(Stored data entries)
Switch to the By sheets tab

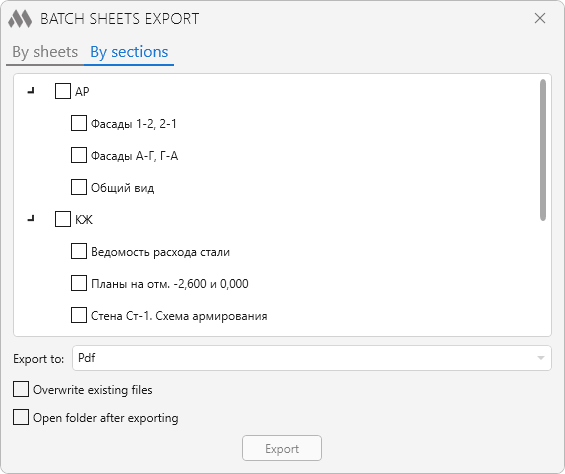click(45, 52)
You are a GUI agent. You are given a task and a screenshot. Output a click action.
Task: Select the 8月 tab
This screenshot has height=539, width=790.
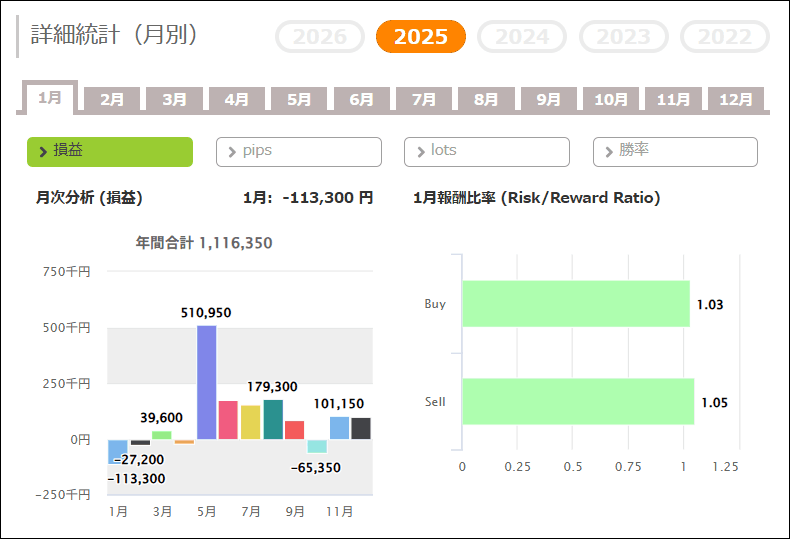tap(486, 99)
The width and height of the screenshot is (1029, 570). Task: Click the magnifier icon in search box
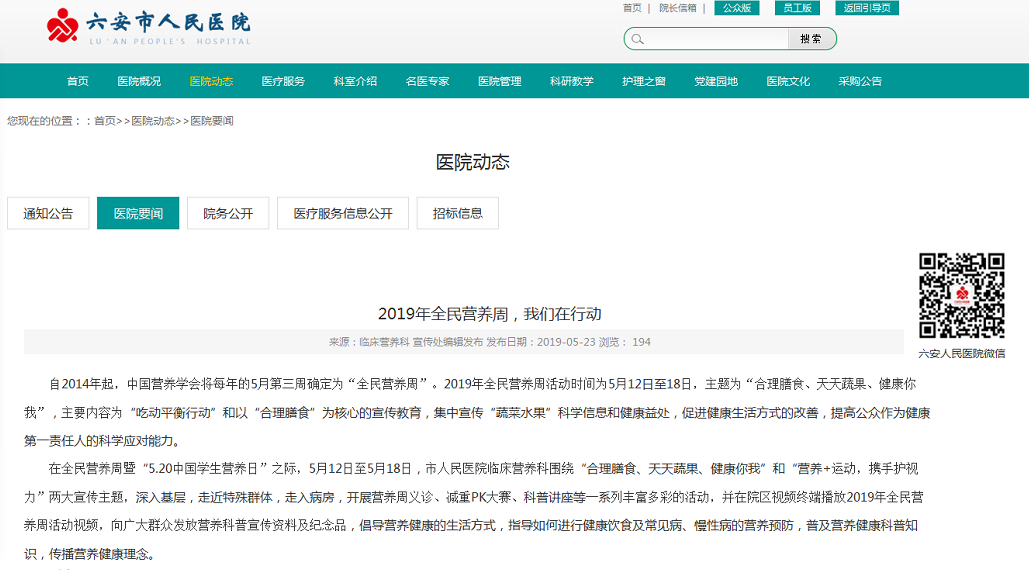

*EXERCISE AIM*:
Set every line of the records down again exactly, and exclude all pictures.

*RESULT FOR THIS EXERCISE*:
Switch to the By sheets tab

click(45, 52)
You are a GUI agent. You are given a task and a screenshot. Output a click action.
Task: Select the 8月 tab
This screenshot has height=539, width=790.
tap(486, 99)
The width and height of the screenshot is (1029, 570). Task: Click the magnifier icon in search box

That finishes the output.